START INPUT DATA
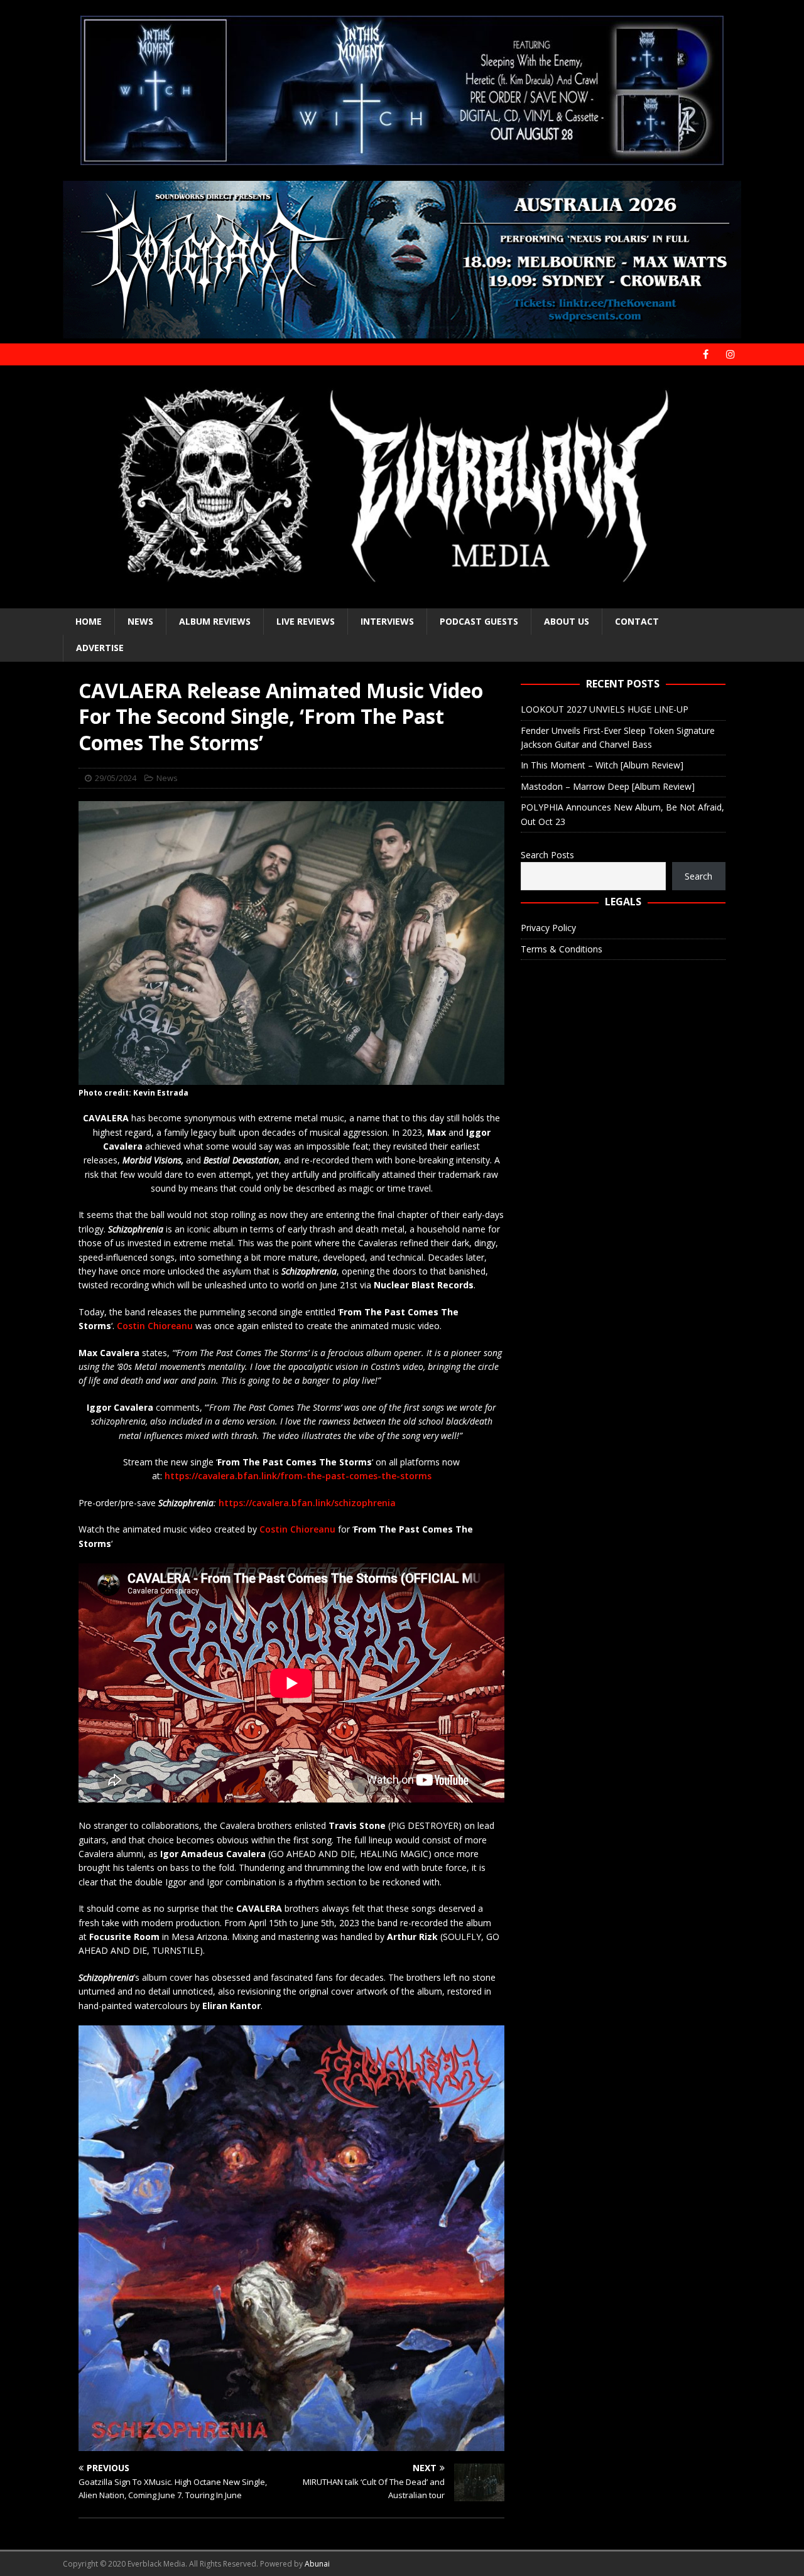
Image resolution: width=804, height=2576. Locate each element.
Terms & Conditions (561, 949)
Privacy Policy (548, 928)
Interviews (387, 621)
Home (88, 621)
END INPUT DATA
Repeat the preceding records precisely, and leave every picture out of the copy.

Image resolution: width=804, height=2576. Locate each element.
Terms & Conditions (561, 949)
Privacy Policy (548, 928)
Interviews (387, 621)
Home (88, 621)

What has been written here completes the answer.